__DATA SECTION__:
++++++++++++++++++++
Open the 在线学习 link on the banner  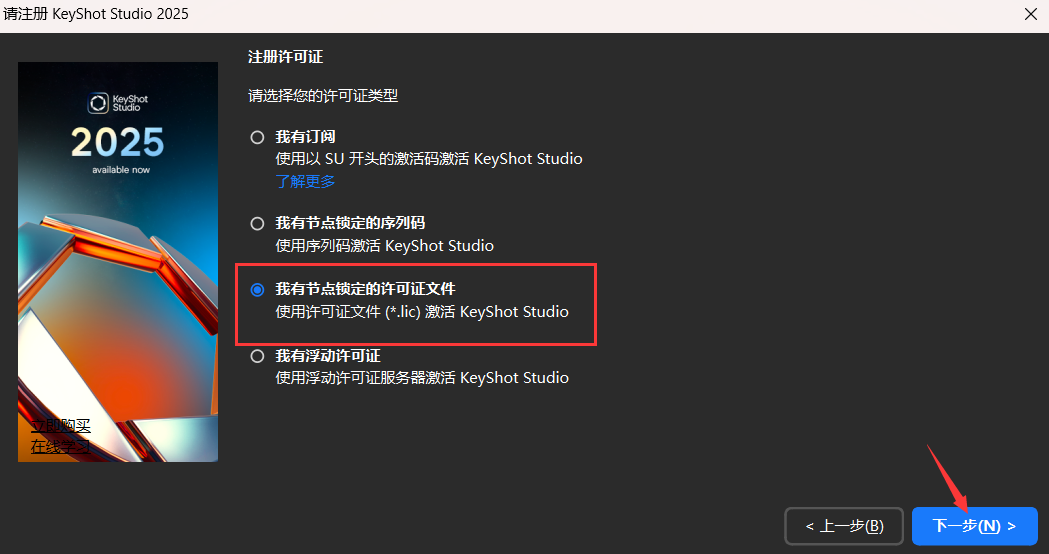pyautogui.click(x=60, y=446)
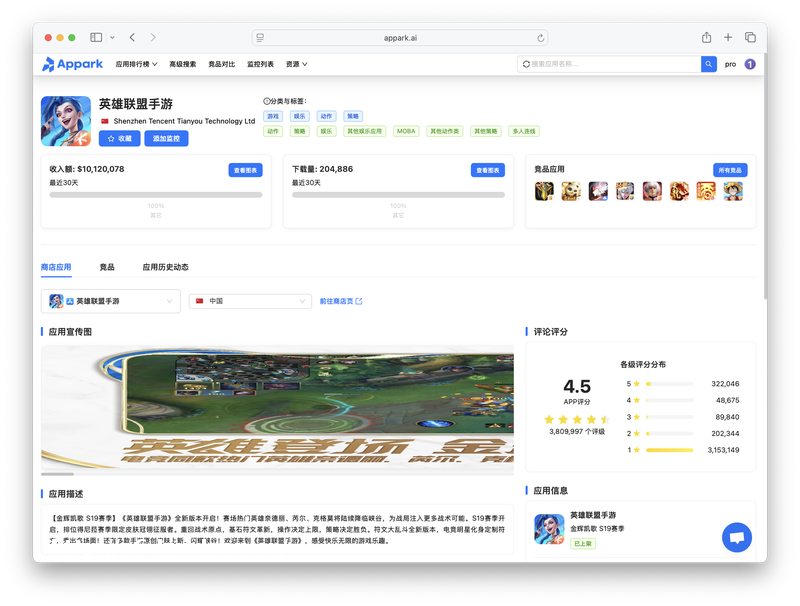Open the chat support bubble

(x=737, y=537)
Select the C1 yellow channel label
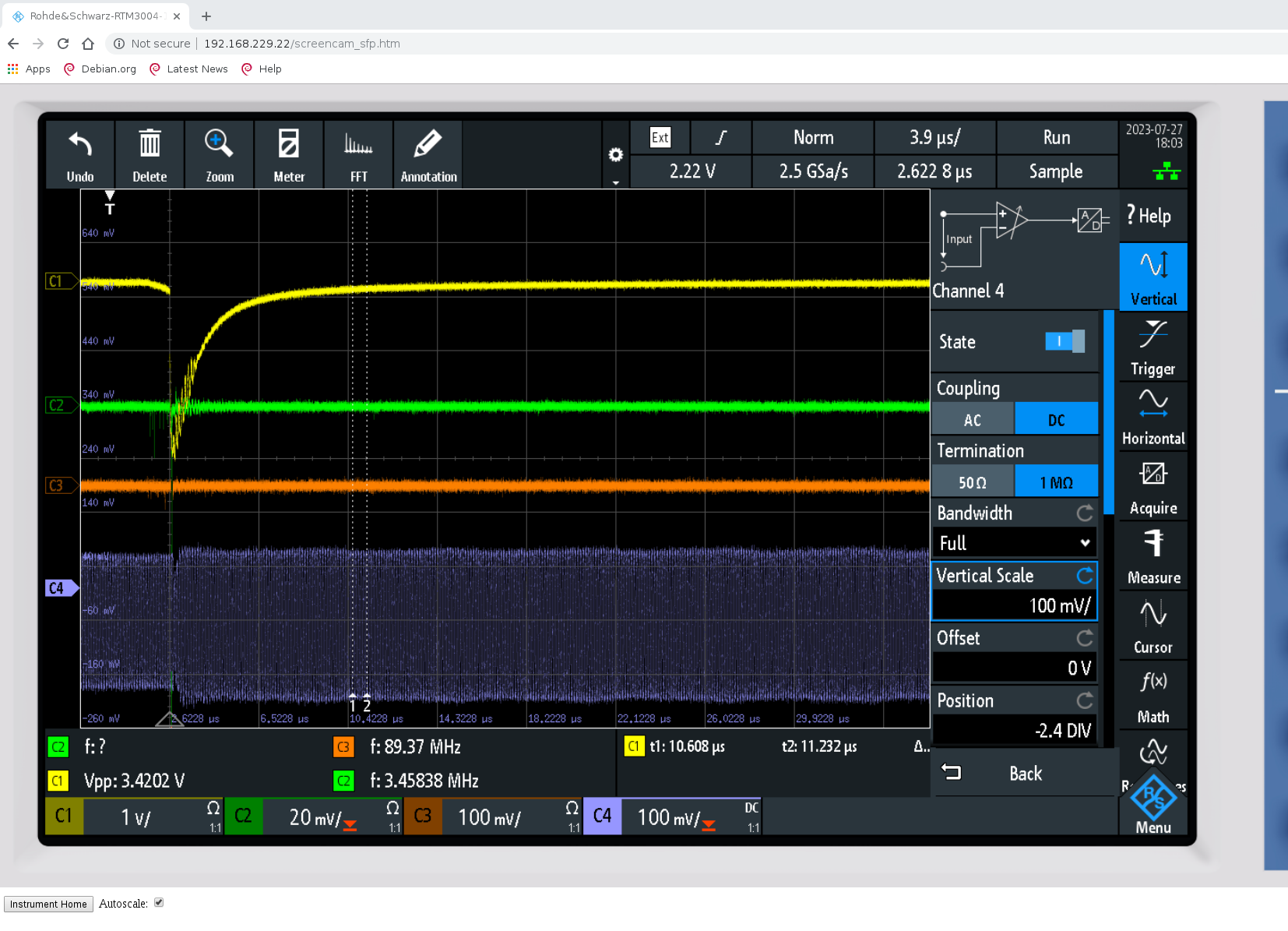1288x931 pixels. (x=64, y=816)
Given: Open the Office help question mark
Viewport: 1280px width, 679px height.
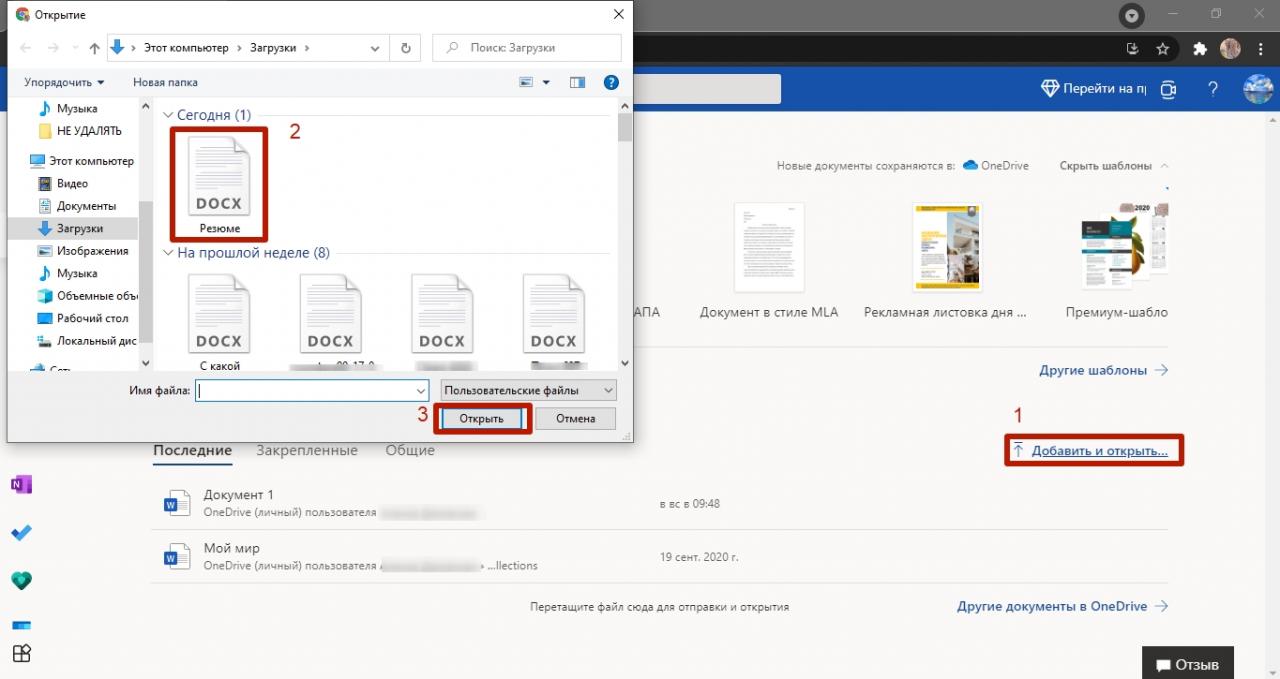Looking at the screenshot, I should click(x=1213, y=89).
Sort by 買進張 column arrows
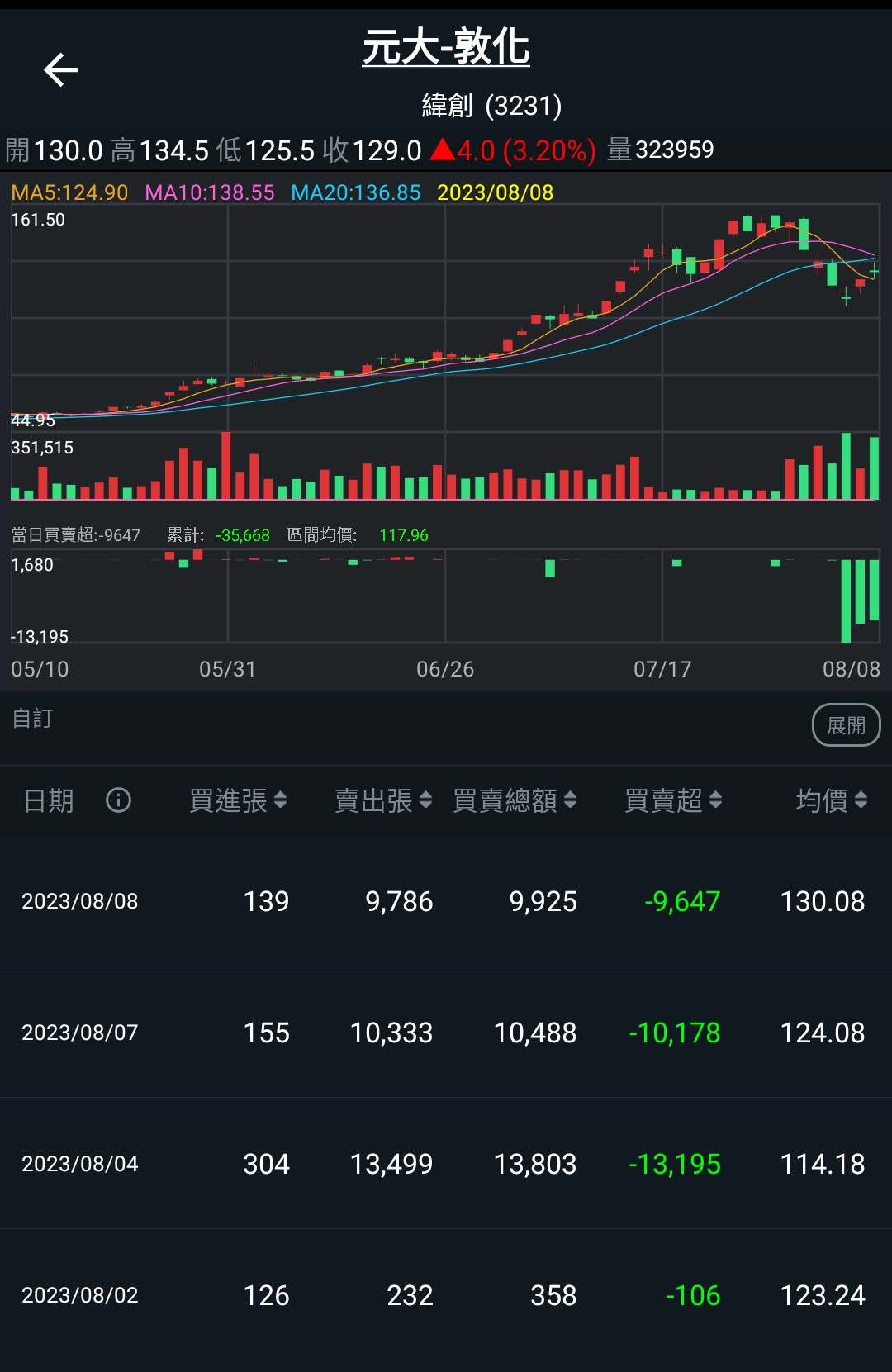 280,800
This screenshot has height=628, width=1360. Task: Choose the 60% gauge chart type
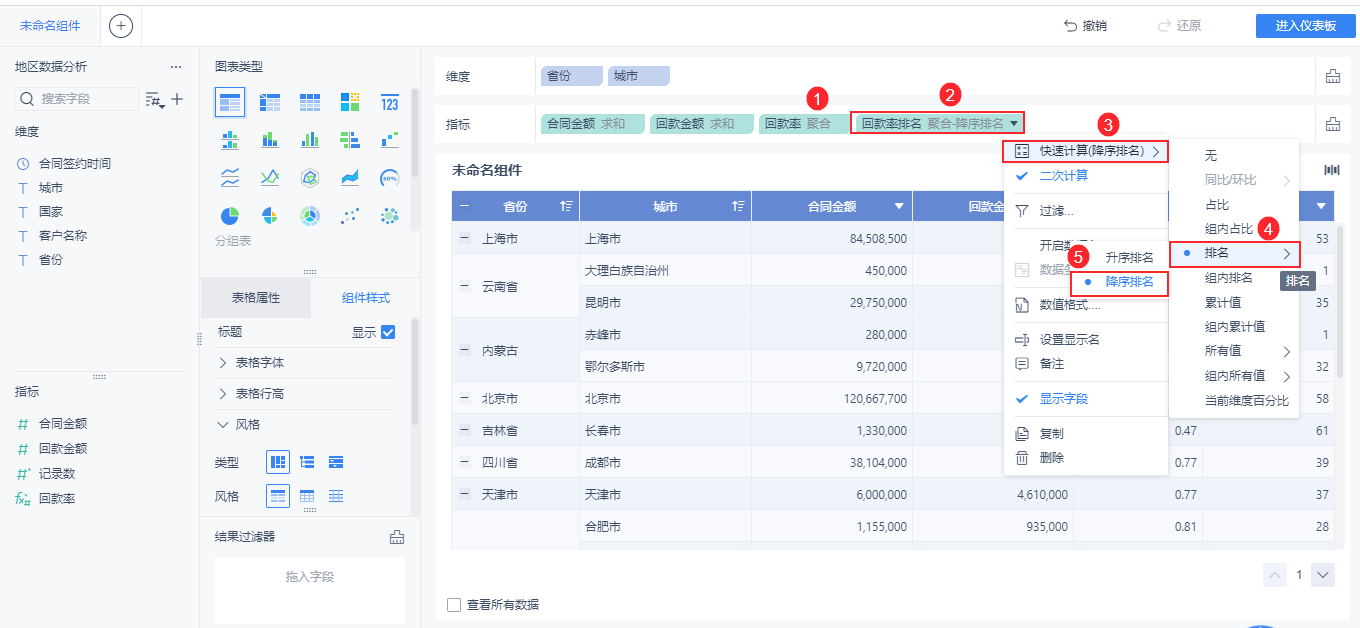click(x=389, y=176)
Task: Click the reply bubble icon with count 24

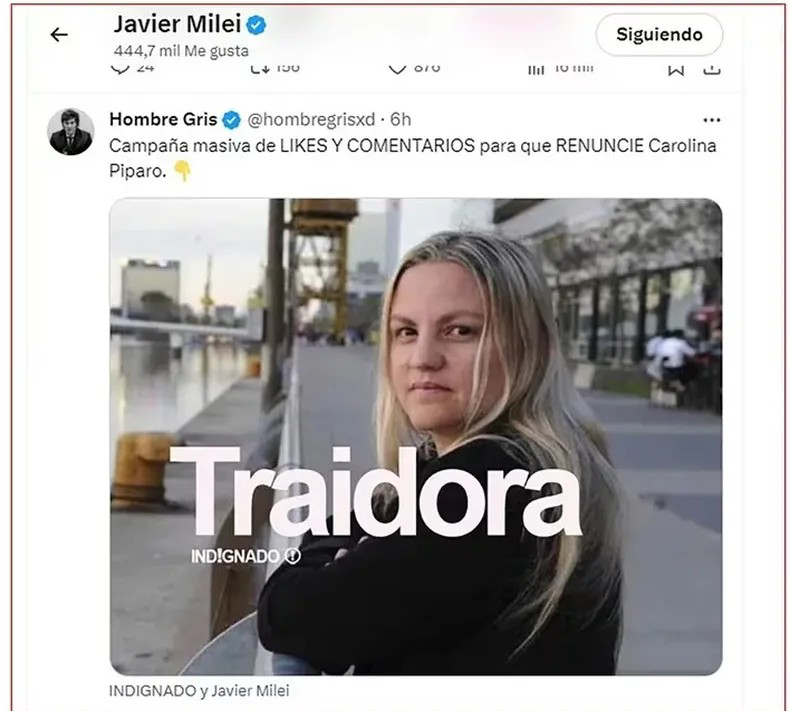Action: (120, 69)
++++++++++++++++++++
__TASK STATEMENT__: Copy out exactly, without any pictures, the lines above that begin at the one with "Sort by 買進張 column arrows" and end at the last line of the listing.

__TASK ANSWER__:
Sort by 買進張 column arrows
 280,800
This screenshot has height=628, width=1360. Task: Choose the 60% gauge chart type
click(x=389, y=176)
Task: Click the reply bubble icon with count 24

Action: (120, 69)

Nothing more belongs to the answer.